The communications industry reacted to FCC Commissioner Kevin Martin’s appointment to chair the Federal Communications Commission with congratulatory announcements reflecting the industry’s comfort with Martin during his three year tenure as commissioner.
Chairman Martin, however, also has been criticized for positions taken in the past, with what appears to be some real imagination applied in glossing over the facts of his leadership role in deregulating broadband deployment.
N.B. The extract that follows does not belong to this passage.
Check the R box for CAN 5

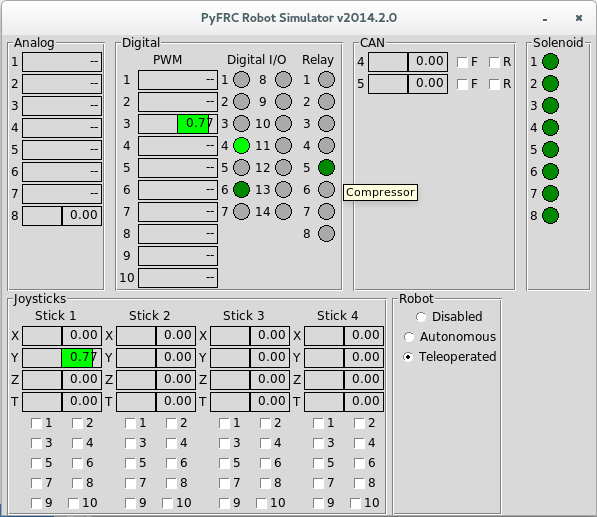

His critics contend that his deregulatory principles are somehow suspect.
We’ve heard all this before, though it always comes as somewhat of a surprise to those of us involved in the “Great Telco Sharing Obligations Shootout,” given that, as FCC commissioner, Kevin Martin voted for deregulatory treatment of broadband all the way down the line, in order to remove regulatory obstacles to deployment.
In fact, without Kevin Martin’s commitment to broadband, the big telephone companies might not have the cable companies squarely in their sights, focused on deploying fiber deeper in their networks to provide video programming, to go head to head with cable.
If anything is clear about the telecom policy debate over the past several years, investment in advanced services has been the key, with the surge in DSL deployment (at dropping prices) by telcos, and their spending on fiber optics and the gear to drive it was all unleashed by a deregulatory FCC vote on broadband slightly over 2 years ago.
That’s just one of the stories that gets lost in the mix, when hindsight conveniently isn’t always 20-20.